2002 America East Conference baseball tournament
- Teams: 4
- Format: Double-elimination
- Finals site: Mahaney Diamond; Orono, ME;
- Champions: Maine (2nd title)
- Winning coach: Paul Kostacopoulos (1st title)
- MVP: Brett Ouellette (Maine)

= 2002 America East Conference baseball tournament =

American college baseball tournament

The 2002 America East Conference baseball tournament was held from May 23 through 25 at Mahaney Diamond in Orono, Maine. The top four regular season finishers of the league's seven teams qualified for the double-elimination tournament. In the championship game, first-seeded Maine defeated third-seeded Northeastern, 7-5, to win its second tournament championship (its first under head coach Paul Kostacopoulos). As a result, Maine received the America East's automatic bid to the 2002 NCAA tournament.

==Seeding==
The top four finishers from the regular season were seeded one through four based on conference winning percentage only. They then played in a double-elimination format.
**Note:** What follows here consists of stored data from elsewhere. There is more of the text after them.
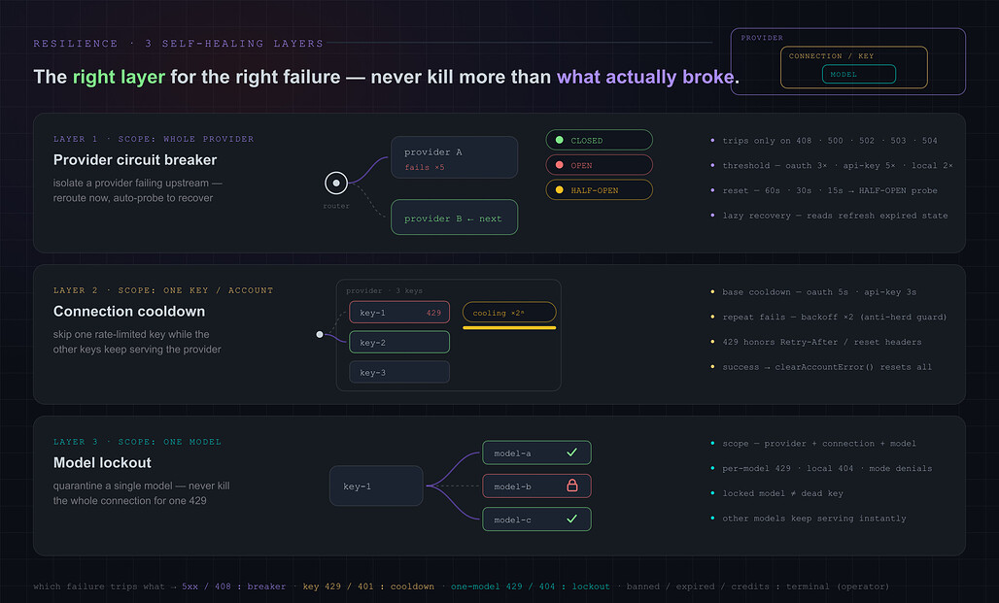
Task: Select the key-1 429 entry
Action: (399, 313)
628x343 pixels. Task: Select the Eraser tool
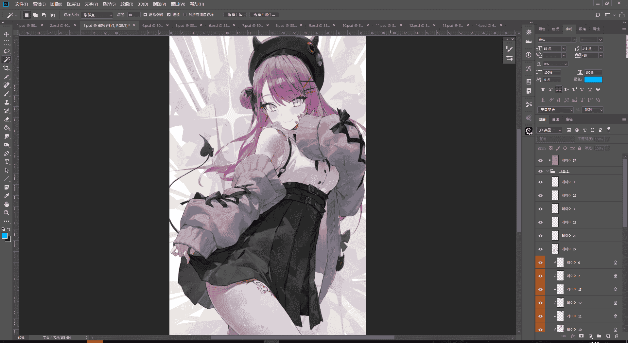(x=7, y=119)
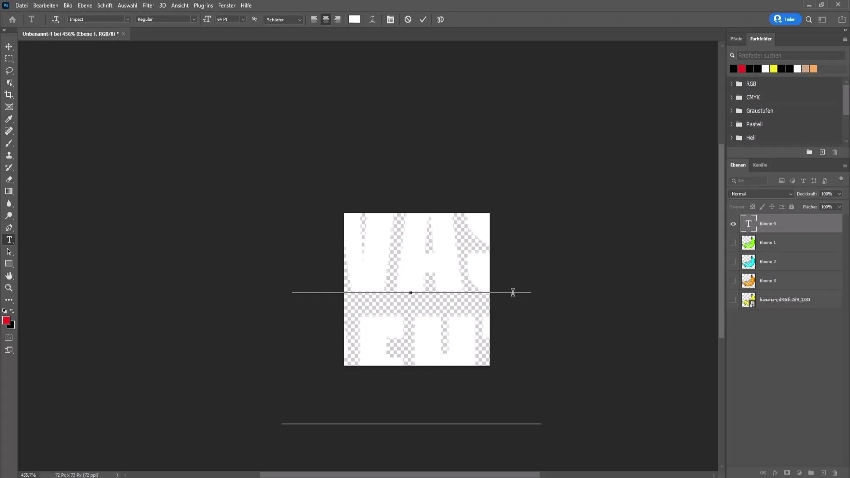Screen dimensions: 850x478
Task: Open the Filter menu
Action: [x=148, y=5]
In the first round, the one and four seeds were matched up in one game, while the two and three seeds were matched up in the other.

| Team | W | L | Pct. | GB | Seed |
|---|---|---|---|---|---|
| Maine | 16 | 6 | .727 | – | 1 |
| Vermont | 14 | 8 | .636 | 2 | 2 |
| Northeastern | 11 | 11 | .500 | 5 | 3 |
| Stony Brook | 11 | 11 | .500 | 5 | 4 |
| Binghamton | 8 | 12 | .400 | 7 | – |
| Albany | 8 | 14 | .364 | 8 | – |
| Hartford | 8 | 14 | .364 | 8 | – |

==All-Tournament Team==
The following players were named to the All-Tournament Team.

| Player | Team |
|---|---|
| Paul Bruder | Maine |
| Brett Ouellette | Maine |
| Joe Drapeau | Maine |
| Mike Ross | Maine |
| Mike Livulpi | Maine |
| Aaron Izaryk | Maine |
| Devin Monds | Northeastern |
| Luke Carlin | Northeastern |
| Colin Gaynor | Northeastern |
| Omar Pena | Northeastern |
| Dwayne Whitaker | Stony Brook |

===Most Outstanding Player===
Maine second baseman Brett Ouellette was named Most Outstanding Player.